Disability in ancient Rome

Ancient Romans with disabilities were recorded in the personal, medical, and legal writing of the period. While some disabled people were sought as slaves, others with disabilities that are now recognized by modern medicine were not considered disabled. Some disabilities were deemed more acceptable than others, either as honorable characteristics or as traits that increased morality. Small, scattered medical references contain the only direct acknowledgments of disability.

Medical opinion

In ancient Rome an imbalance of the four humors would be used to diagnose or understand physical and mental illnesses.

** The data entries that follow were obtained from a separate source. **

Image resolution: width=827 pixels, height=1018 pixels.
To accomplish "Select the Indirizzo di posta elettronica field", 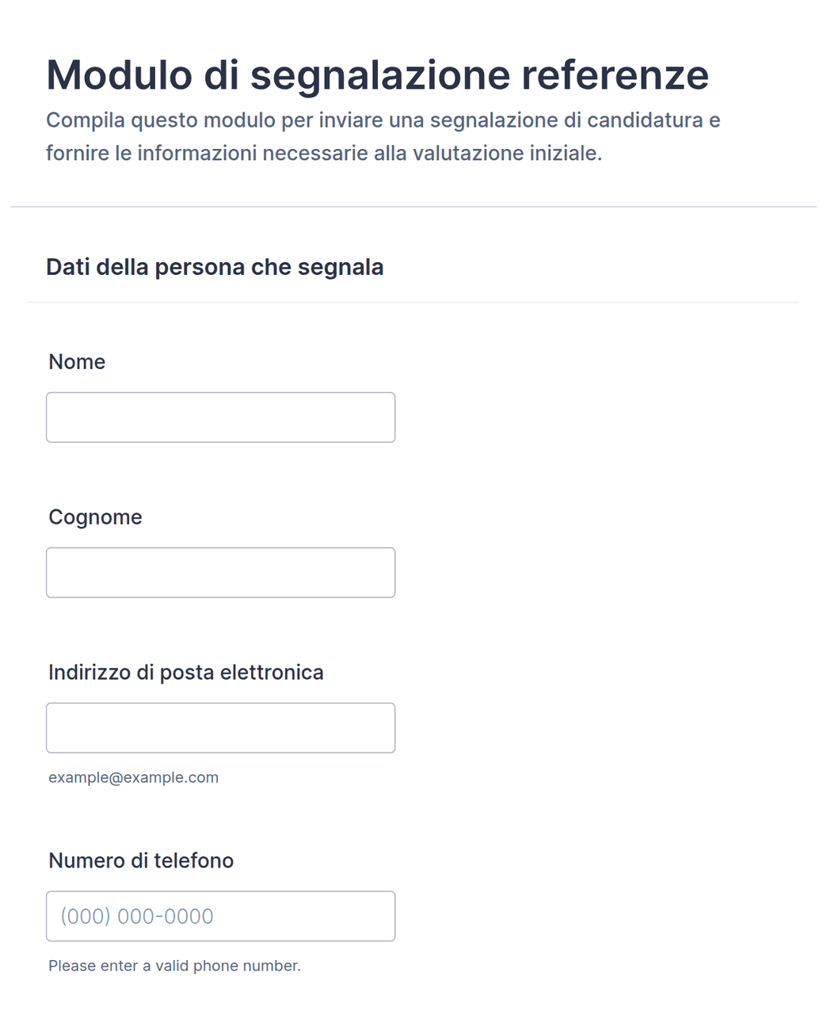I will click(x=220, y=728).
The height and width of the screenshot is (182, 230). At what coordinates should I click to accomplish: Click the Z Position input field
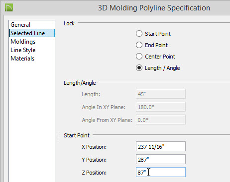tap(161, 172)
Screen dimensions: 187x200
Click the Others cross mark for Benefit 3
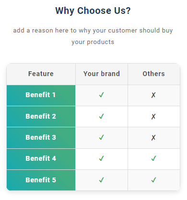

Soranus of Ephesus (a Methodic doctor who worked in Rome) wrote in his extant treatise on gynaecology that only certain children were worth raising, listing the various tests one could perform on a child to identify disabilities which might render them not worthy in his opinion. The treatise also states that the physical and mental fitness of a midwife or wet nurse also needed to be assessed by parents.[1]

The later Roman physician Galen also discussed people with disabilities in his works on anatomy, claiming that both physical and mental impairments resulted from physical imbalances of the four humors.[2] As such, he held to the traditional triad of melancholy, mania, and phrenitis as the three categories of mental disorder.[3]

Romans separated disabilities by their functional consequences, and some disabled people were considered more capable then others. Wealth and class also determined the impact a disability had on a Roman citizen's daily life.[4]

Roman doctors had a variety of terms to describe different degrees of optical impairment. Aulus Cornelius Celsus in his treatise On Medicine (De Medicina), devoted a chapter to the subject of common eye infections, disease, problems, and their cures.[3]

For women, medical approaches to mental illnesses were considered separate and uniquely different than men's.[3]

Roman laws on disability

The Twelve Tables included laws that also accommodated disabled people in Rome.

The Twelve Tables included a law that said disabled children should be put to death, usually by stoning. They also stipulated that if a free person or an enslaved person is injured by another individual and becomes disabled, the injurer has to pay a certain amount of money or is punished by being impaired in a similar fashion.[5]

In addition, Dionysius of Halicarnassus wrote that the city's founder Romulus required children who were born disabled to be exposed on a hillside. Some historians believe this was a fairly common practice, though the evidence for this is limited.[6] As time passed however, enforcement of the law mentioned by Dionysius of Halicarcassus likely became less and less common until eventually in the third century, it was reversed by a new law requiring parents to take care of infants who were disabled.[7]

It is also stated that those with physical disabilities like deafness would be given an advocate to represent them in court if it was required. Roman society valued the act of communication and private interaction, and the law did its best to accommodate those with physical disabilities affecting sight, hearing and speech. The Romans shared an indifference to those with mobility impairments and disabilities affecting their ability to travel. Problems arose with the many legalities in ancient Rome that required face-to-face, physical and private meetings not allowing the substitution of an enslaved person or representative.[8]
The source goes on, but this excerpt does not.